[Stored items]
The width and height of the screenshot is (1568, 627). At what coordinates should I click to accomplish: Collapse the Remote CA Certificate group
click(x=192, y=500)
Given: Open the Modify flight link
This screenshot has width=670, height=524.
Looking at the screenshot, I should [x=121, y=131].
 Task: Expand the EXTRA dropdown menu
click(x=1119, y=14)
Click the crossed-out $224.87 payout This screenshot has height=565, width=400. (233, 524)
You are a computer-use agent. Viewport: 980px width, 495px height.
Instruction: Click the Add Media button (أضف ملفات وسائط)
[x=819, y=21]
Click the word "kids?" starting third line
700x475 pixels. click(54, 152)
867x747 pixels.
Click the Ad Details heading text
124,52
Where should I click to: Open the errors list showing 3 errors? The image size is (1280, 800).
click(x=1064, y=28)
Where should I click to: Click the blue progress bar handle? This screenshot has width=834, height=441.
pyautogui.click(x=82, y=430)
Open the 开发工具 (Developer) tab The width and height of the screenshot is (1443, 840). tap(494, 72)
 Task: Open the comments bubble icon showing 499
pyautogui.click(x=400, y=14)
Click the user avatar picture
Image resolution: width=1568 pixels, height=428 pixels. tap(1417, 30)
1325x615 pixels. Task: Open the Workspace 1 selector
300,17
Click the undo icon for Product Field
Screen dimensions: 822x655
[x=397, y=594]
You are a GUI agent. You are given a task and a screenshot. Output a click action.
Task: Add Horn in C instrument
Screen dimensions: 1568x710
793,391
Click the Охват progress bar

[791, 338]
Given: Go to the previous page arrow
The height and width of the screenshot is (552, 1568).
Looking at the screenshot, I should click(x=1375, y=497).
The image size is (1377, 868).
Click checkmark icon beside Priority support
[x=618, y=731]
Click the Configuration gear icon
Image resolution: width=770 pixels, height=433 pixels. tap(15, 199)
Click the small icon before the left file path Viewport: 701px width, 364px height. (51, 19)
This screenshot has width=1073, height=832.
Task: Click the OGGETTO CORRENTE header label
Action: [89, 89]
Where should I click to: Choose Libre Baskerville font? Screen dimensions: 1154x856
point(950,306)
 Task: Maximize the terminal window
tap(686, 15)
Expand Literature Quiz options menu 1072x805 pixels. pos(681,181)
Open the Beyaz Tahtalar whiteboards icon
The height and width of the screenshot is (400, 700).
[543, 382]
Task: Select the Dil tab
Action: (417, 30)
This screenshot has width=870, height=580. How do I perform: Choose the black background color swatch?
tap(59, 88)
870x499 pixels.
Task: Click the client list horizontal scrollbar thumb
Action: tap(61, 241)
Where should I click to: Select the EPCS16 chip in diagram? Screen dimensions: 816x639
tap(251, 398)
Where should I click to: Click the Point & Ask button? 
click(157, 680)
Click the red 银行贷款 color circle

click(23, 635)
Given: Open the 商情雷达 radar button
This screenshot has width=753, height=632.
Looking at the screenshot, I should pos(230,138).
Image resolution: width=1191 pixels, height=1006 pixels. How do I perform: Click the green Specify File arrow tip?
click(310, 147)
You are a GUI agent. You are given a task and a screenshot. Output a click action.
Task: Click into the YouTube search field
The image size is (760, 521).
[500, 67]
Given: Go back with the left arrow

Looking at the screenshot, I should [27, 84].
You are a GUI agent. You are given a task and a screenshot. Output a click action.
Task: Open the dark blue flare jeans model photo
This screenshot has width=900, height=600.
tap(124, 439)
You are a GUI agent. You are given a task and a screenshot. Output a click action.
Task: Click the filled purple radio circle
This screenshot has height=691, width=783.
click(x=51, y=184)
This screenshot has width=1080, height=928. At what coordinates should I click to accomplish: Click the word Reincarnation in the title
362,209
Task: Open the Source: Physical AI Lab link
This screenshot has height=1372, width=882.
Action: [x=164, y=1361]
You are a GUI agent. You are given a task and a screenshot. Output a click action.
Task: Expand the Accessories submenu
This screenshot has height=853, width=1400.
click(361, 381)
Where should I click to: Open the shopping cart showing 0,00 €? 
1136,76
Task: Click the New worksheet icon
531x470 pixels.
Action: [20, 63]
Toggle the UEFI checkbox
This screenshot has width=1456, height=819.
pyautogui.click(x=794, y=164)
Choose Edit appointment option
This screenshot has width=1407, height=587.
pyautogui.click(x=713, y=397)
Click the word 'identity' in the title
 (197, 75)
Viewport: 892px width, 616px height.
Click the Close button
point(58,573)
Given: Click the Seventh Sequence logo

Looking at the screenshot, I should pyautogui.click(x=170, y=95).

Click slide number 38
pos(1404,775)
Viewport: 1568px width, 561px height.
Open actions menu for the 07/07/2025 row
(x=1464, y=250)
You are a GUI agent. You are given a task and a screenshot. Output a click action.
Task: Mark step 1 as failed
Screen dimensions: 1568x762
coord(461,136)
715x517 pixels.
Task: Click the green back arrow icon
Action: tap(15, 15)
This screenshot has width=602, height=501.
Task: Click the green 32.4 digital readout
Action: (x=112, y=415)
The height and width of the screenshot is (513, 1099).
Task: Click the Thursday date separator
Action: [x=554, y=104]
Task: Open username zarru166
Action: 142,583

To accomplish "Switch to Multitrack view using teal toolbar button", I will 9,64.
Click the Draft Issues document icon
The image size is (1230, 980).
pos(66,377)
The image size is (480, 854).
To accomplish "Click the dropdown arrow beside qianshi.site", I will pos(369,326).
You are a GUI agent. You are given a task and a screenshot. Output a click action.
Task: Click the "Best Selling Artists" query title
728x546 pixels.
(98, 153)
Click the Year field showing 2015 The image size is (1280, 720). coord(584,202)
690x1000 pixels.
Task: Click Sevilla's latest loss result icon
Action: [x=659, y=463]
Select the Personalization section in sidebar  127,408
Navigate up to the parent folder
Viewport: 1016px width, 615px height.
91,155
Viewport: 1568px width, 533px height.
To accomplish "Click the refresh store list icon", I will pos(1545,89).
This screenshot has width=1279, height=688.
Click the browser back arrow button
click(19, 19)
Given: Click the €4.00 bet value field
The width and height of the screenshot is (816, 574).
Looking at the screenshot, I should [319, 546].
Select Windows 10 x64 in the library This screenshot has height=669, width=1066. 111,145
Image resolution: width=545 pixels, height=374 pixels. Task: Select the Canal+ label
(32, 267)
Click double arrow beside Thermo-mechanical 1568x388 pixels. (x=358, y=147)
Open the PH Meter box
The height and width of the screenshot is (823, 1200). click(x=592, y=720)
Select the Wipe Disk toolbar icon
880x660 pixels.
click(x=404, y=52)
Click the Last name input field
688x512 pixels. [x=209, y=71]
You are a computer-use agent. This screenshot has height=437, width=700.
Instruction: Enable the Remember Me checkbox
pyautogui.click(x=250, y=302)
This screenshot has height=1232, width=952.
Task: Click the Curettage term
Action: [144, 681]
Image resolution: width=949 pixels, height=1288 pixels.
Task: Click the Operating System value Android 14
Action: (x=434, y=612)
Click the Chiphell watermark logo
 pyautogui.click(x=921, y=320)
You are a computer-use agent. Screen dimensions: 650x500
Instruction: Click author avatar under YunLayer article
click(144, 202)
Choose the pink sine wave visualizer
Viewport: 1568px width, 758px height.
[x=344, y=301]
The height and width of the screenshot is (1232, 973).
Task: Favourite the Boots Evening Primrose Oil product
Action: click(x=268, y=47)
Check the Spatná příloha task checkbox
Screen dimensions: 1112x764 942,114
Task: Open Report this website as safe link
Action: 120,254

Problem description: When you find a line in the records that contains the word "will", copy it.

The completed task:
To accomplish "Switch to Multitrack view using teal toolbar button", I will 9,64.
To accomplish "Click the dropdown arrow beside qianshi.site", I will pos(369,326).
To accomplish "Click the refresh store list icon", I will pos(1545,89).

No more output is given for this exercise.